K so I've got a peds case which requires me to feed them via gtube and administer their medications via gtube as well.
Now my main concern is I've not worked with Peds too much except during my clinicals and even then I never had a pt with a Gtube.
I just want to know exactly how I should go about doing these procedures with a child that is 1yr 7mos.
Is the flush amount for meds for more or less (than 15mL before and 30mL after)?
Is the flush amount between meds more or less (than 5mL)?
How much should, if I should, should I flush prior to feedings?

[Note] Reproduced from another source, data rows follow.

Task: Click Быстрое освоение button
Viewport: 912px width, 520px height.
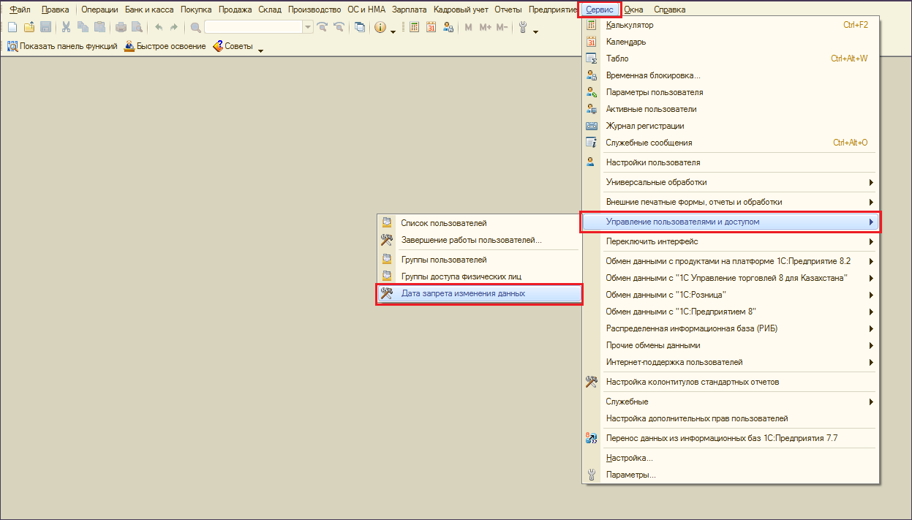Action: [165, 47]
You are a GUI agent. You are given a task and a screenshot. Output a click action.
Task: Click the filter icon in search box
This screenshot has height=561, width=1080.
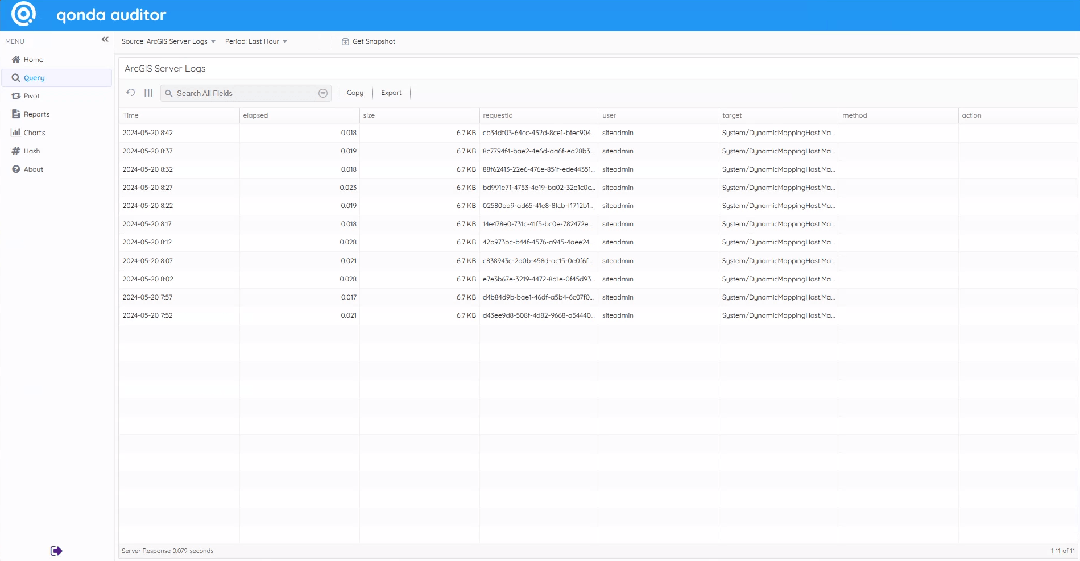pos(322,93)
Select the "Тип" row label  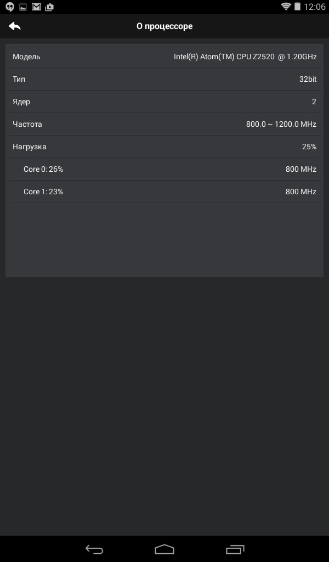[x=19, y=79]
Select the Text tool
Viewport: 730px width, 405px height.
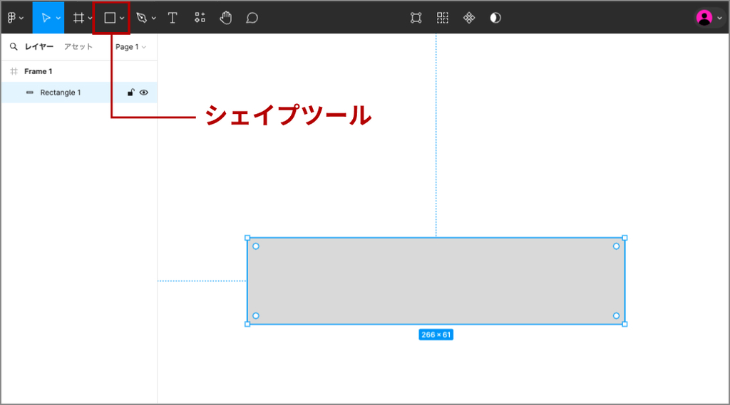[173, 18]
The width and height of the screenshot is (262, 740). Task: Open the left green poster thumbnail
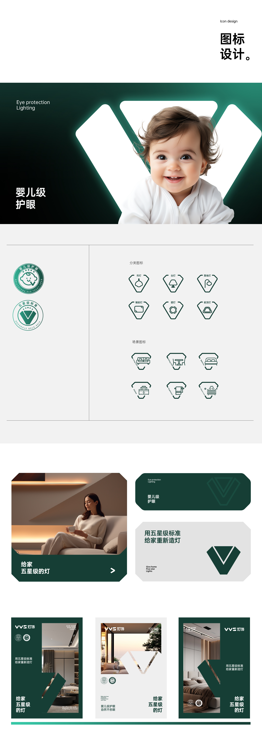[x=47, y=668]
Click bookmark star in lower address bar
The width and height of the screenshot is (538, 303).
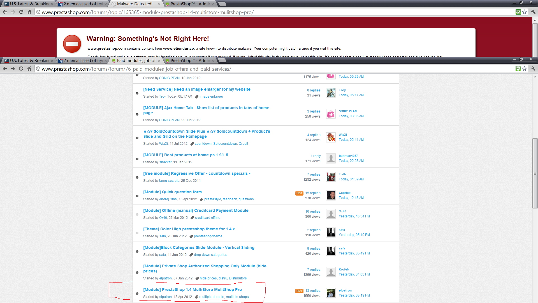point(525,69)
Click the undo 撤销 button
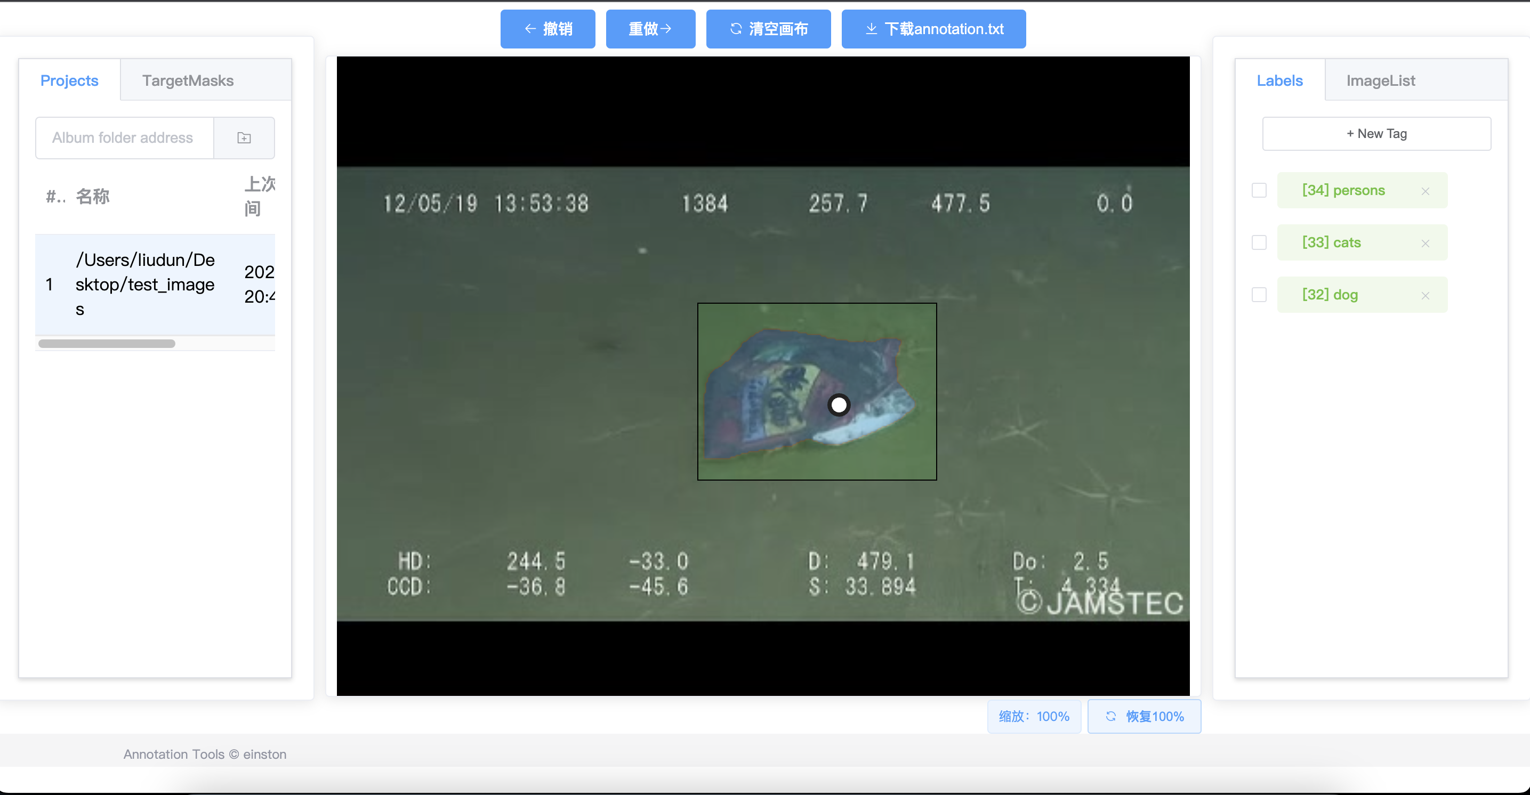Viewport: 1530px width, 795px height. pyautogui.click(x=547, y=28)
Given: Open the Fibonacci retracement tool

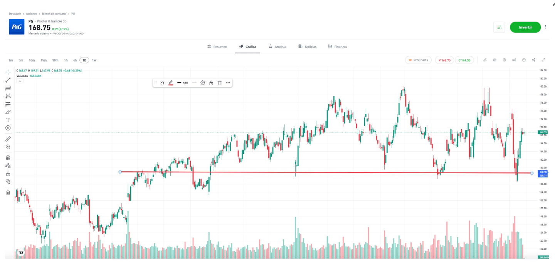Looking at the screenshot, I should pyautogui.click(x=8, y=89).
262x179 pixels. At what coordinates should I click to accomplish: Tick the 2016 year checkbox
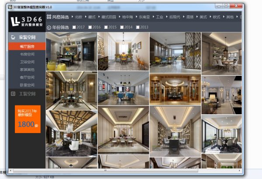coord(90,27)
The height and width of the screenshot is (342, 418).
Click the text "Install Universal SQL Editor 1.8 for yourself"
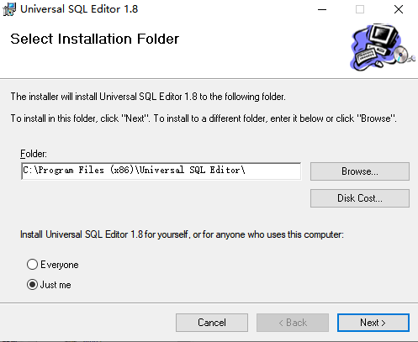[104, 234]
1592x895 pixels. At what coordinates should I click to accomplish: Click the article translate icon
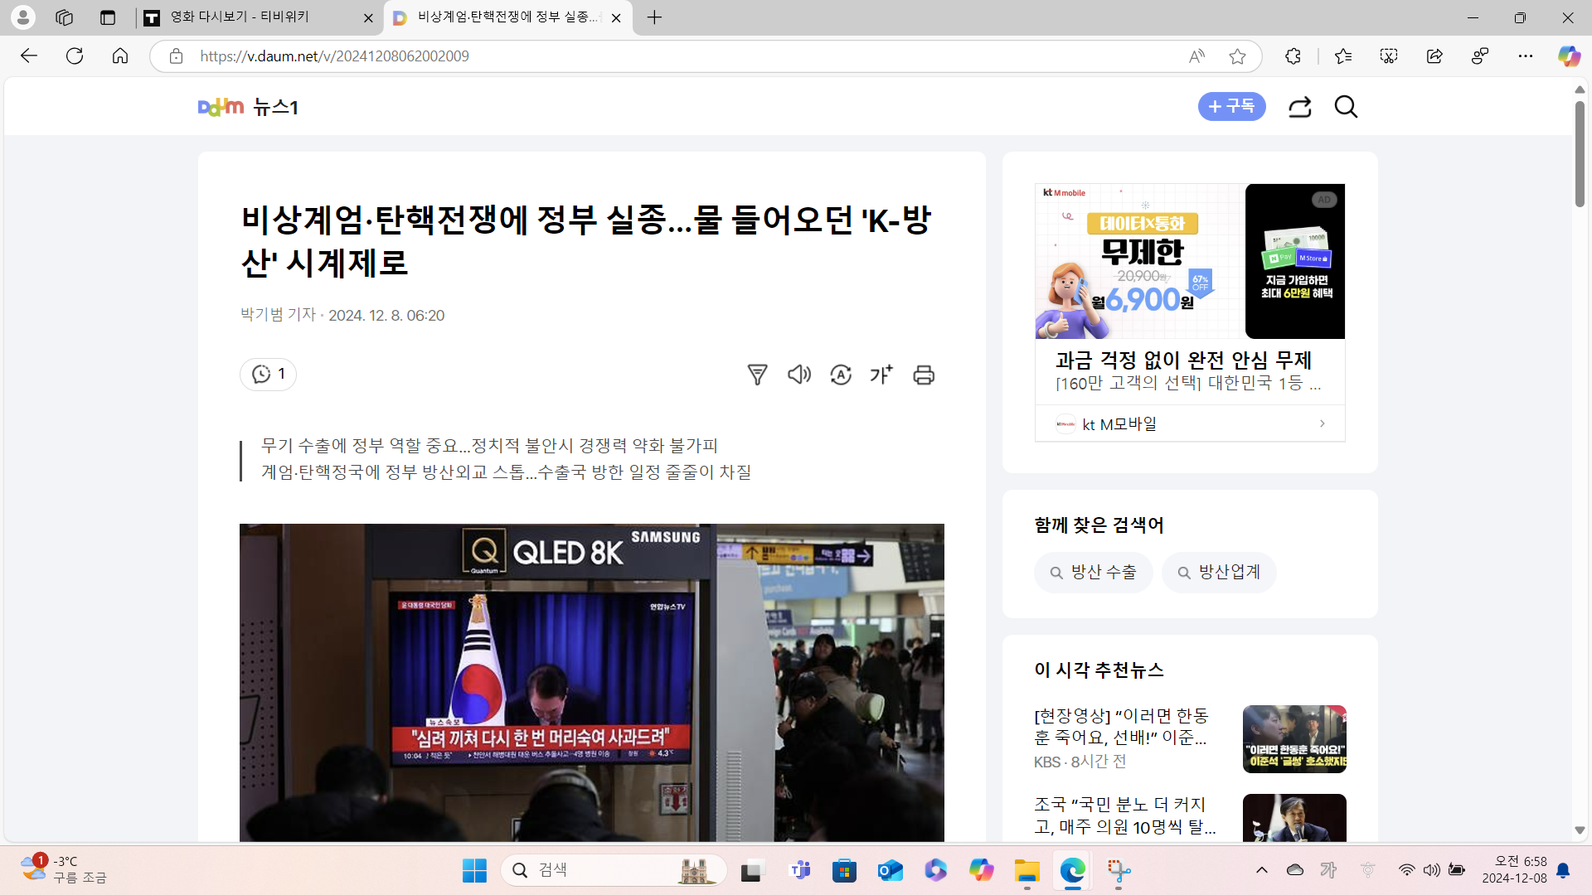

I'm a bit nervous and would like to know how experienced Ped nurses go about doing these procedures instead of reading a book about it.
Oct 25, '13
You should have very specific fluid orders for any pedi patient. My patient (under age 3) had ICP issues and we did not have pre-med or feed flushes, no between med flushes. Prior to having a G button flushes were 5mL post med and 8mL post feed to endure no meds or formula were left in the extension tubing. (The extension tubing was approx 5mL). Once switched to GB flushes were reduced to 3mL and 5mL. We also had a daily fluid goal that had to be met through a combination of feeds, meds & flushes. This sounds like a private duty pediatrics case (there is a private duty specialty forum here on AN). The care plan/485 should have specific orders for fluids and flushes. With pedi patients, especially complex pedi, each child is unique and their orders are specific. I had two patients. Both former NICU preemie patients. Both with g-buttons. Both with specific fluid requirements but different reasons. (One had renal & renal hypertension as well as malabsorption issues, patient 2 had GI motility, neuro and ICP issues). Their enteral formulas and feed orders (rate & volumes) could not be more different. Their calorie counts were similar If this is a home care private duty case (shift work) consult with the clinical supervisor if the 485/care plan is not clear. Children are stable until they are not. Children are not mini adults and this is often the biggest learning area for nurses transferring from adults and even adolescent care to young child home/private duty care. Adults have more reserves.